EXERCISE DESCRIPTION >>
When a line in the data below includes "tool", pick it out and copy it.

GIVEN DATA >>
◇ ◇ ◇ ◇ ◇ ◇ ◇
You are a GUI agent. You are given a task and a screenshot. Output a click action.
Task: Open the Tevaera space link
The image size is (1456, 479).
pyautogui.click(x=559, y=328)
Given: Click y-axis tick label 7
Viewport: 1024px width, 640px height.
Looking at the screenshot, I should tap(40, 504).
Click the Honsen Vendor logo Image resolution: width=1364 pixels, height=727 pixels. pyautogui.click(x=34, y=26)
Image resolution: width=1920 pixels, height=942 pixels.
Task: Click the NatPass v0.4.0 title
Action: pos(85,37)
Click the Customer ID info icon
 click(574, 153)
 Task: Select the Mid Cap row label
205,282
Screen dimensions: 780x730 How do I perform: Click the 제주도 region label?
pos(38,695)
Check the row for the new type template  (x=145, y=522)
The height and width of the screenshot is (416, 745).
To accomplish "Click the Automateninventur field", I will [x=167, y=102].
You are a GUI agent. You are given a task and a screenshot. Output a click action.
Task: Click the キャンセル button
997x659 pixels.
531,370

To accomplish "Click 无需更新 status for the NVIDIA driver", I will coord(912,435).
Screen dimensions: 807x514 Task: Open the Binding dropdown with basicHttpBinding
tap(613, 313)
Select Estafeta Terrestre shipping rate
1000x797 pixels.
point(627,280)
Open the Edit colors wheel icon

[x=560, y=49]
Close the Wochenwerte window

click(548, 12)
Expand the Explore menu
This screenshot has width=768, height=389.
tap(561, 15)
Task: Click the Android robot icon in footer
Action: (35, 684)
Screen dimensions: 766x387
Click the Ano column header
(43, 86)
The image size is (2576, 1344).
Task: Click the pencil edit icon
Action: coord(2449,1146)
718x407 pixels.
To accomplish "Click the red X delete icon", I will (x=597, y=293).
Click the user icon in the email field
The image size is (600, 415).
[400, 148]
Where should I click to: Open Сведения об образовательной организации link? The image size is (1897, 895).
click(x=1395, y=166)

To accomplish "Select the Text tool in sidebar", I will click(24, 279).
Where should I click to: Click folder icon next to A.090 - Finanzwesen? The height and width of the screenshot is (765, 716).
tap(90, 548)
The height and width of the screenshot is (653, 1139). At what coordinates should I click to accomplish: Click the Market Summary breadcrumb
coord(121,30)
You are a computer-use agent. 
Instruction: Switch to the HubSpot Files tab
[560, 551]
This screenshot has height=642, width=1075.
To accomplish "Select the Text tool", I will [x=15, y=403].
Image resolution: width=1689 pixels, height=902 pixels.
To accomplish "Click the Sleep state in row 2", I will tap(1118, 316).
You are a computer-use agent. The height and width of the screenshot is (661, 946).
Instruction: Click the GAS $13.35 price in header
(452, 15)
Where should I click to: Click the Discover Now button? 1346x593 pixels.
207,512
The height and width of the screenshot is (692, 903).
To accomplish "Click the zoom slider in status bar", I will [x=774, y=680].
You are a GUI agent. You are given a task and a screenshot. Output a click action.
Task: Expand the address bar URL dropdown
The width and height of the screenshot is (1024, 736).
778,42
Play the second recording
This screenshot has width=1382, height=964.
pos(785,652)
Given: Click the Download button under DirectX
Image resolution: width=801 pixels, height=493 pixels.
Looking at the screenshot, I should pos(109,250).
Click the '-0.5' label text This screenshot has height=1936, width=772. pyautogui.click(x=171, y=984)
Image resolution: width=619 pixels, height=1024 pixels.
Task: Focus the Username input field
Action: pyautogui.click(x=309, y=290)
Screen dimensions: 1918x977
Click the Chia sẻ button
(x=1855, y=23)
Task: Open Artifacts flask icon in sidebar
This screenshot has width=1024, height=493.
◇ ◇ ◇ ◇ ◇ ◇ ◇
RESULT >>
To accomplish "Select the Text tool in sidebar", I will click(24, 279).
To accomplish "Select the Text tool", I will [x=15, y=403].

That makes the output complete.